▶ **Record excerpts**

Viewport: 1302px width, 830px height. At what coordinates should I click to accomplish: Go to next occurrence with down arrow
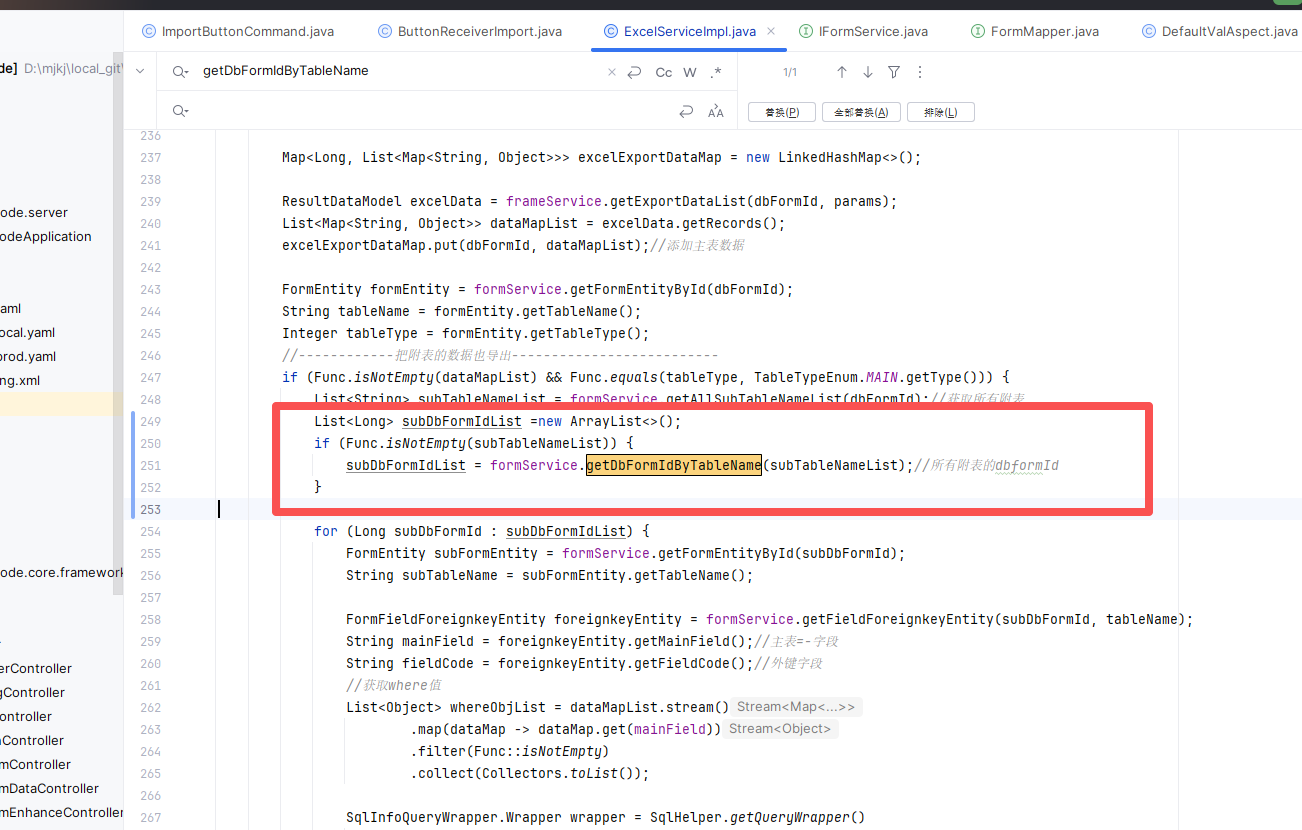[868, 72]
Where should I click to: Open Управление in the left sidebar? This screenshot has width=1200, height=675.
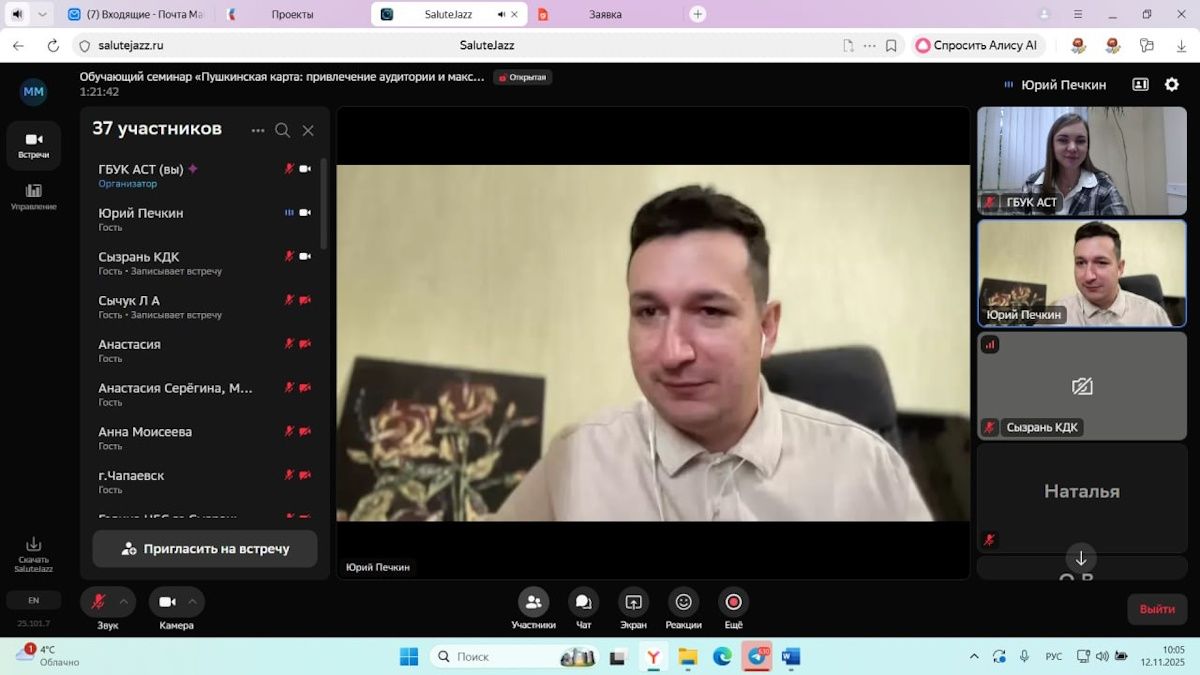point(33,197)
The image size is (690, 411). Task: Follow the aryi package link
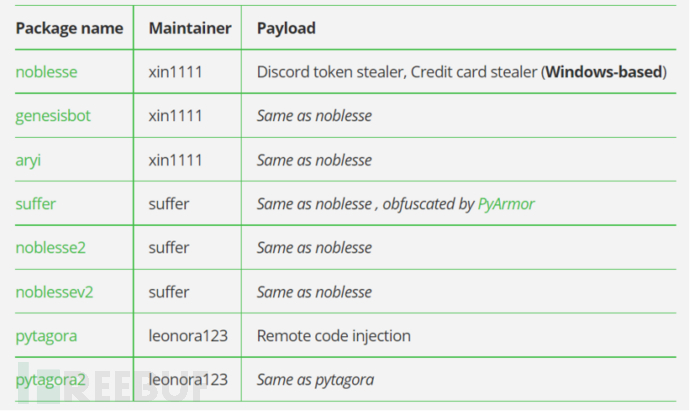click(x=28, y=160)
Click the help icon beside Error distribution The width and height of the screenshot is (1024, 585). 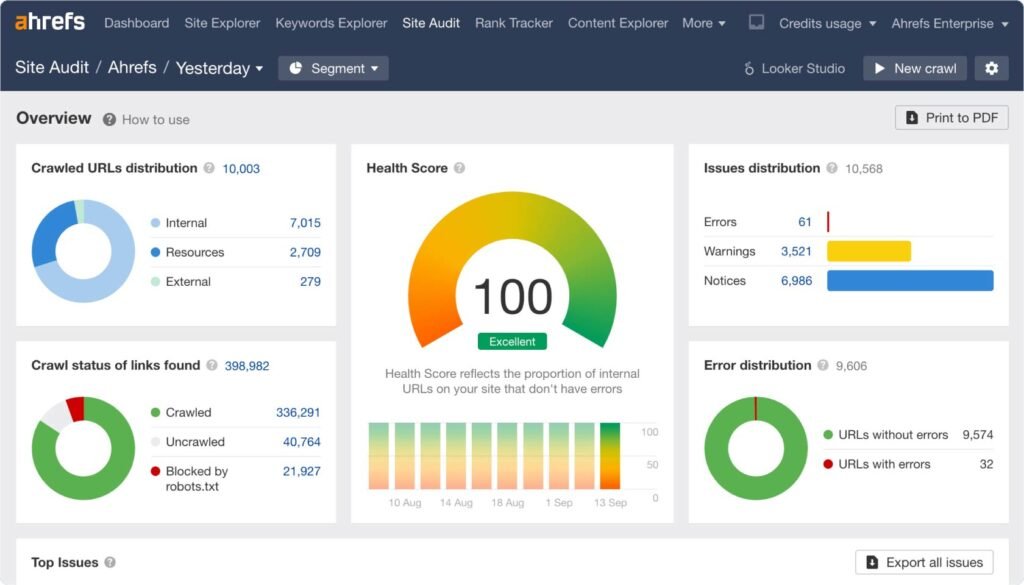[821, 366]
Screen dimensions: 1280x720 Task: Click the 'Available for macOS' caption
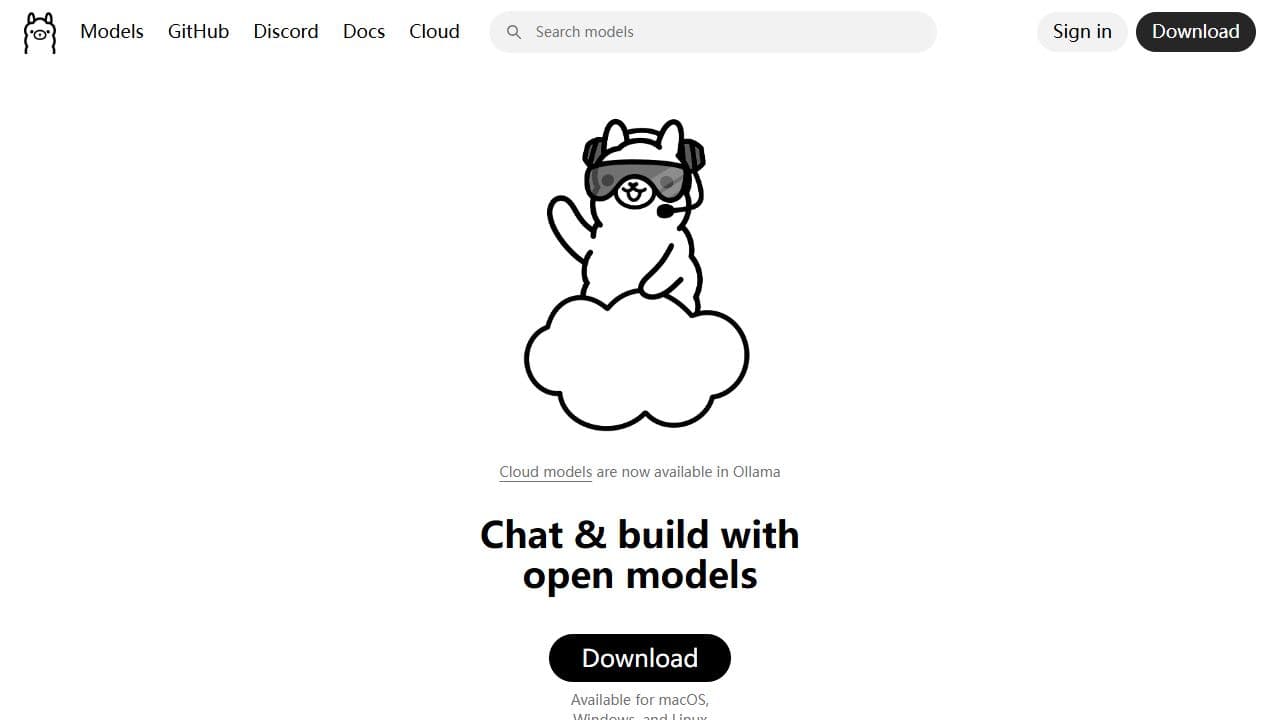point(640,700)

▶ **Exercise**
Leaving the pictures aside, transcribe exactly the lines from the one containing "Screen dimensions: 1280x720" to the final line of the entries above, both ends included.

▶ **Task solution**
Screen dimensions: 1280x720 Task: Click the 'Available for macOS' caption
point(640,700)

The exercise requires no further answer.